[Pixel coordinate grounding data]
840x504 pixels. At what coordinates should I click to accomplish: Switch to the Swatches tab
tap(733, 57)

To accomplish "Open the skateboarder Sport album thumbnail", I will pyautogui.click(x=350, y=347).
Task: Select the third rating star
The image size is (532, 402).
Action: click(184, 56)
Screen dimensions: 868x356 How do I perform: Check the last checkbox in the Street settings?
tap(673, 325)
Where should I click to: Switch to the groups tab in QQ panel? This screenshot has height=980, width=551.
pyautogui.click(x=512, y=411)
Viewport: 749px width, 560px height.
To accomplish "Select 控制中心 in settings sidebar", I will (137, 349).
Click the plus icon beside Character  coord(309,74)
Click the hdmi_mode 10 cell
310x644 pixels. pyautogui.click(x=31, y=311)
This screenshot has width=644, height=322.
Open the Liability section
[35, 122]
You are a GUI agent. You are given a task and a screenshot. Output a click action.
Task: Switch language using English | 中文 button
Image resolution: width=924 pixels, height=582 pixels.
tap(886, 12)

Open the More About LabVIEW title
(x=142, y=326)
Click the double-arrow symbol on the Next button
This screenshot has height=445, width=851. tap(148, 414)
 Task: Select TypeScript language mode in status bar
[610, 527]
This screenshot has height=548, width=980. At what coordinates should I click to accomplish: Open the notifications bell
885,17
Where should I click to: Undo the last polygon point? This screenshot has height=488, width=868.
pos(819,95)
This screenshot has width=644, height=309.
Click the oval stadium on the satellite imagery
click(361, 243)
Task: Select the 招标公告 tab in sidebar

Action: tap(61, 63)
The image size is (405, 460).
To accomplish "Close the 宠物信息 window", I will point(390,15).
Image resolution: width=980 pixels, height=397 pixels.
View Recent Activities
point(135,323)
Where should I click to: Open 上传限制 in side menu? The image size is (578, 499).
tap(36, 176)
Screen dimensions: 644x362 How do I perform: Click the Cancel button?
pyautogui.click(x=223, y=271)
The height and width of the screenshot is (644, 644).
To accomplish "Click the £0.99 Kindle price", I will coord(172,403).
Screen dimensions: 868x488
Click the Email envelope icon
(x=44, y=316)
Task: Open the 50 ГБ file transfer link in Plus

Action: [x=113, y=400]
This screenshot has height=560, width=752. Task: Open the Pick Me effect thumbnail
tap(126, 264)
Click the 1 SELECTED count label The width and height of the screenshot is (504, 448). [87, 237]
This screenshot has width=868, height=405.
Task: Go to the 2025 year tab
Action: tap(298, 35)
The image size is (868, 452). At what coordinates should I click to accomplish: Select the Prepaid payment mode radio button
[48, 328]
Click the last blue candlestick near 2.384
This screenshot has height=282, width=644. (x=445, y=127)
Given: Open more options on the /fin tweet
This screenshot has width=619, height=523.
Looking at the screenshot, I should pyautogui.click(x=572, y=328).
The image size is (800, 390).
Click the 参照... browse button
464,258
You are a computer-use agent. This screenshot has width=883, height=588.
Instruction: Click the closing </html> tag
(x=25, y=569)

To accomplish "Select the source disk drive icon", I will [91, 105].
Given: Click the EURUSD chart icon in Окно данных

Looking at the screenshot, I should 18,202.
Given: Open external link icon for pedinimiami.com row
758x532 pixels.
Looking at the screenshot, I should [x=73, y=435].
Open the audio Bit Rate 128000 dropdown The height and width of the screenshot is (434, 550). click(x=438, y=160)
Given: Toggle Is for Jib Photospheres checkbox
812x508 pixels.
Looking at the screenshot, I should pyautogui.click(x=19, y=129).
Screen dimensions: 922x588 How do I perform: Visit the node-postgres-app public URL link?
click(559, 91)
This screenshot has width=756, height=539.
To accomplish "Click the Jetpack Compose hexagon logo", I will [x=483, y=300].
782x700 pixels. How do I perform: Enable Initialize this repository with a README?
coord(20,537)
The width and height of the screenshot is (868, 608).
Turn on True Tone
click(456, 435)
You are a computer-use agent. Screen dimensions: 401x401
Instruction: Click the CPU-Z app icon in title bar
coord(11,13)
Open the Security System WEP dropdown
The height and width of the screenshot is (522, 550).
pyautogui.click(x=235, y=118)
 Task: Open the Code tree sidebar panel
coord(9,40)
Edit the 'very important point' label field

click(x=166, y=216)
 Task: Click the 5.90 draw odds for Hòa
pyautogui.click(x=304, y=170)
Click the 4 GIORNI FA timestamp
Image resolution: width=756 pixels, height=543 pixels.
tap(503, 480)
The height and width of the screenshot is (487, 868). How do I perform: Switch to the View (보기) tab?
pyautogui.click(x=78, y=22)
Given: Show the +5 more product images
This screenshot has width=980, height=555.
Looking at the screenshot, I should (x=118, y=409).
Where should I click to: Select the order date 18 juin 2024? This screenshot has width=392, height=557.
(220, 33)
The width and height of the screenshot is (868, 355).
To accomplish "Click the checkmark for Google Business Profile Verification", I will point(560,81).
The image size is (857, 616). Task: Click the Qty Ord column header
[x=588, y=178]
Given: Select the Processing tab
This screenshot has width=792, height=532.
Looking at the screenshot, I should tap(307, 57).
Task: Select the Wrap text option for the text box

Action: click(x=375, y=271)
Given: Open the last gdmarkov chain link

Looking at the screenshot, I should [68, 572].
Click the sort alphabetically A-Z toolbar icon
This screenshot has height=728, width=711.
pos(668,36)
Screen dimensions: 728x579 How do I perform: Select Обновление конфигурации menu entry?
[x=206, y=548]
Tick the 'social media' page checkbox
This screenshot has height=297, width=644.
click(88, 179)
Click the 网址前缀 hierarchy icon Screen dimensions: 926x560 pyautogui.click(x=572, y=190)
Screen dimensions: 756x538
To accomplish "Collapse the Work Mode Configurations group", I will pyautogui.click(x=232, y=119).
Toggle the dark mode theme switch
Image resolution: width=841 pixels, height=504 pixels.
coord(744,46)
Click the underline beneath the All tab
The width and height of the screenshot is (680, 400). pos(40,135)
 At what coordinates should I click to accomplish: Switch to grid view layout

» **ACTION ITEM**: Report every line above that has the string "agent" in it.

» **FINISHED EXERCISE**:
You are a GUI agent. You are given a task and a screenshot. Output a click action.
You are a computer-use agent. This screenshot has width=883, height=588.
You are a computer-use agent. Screen dimensions: 401x401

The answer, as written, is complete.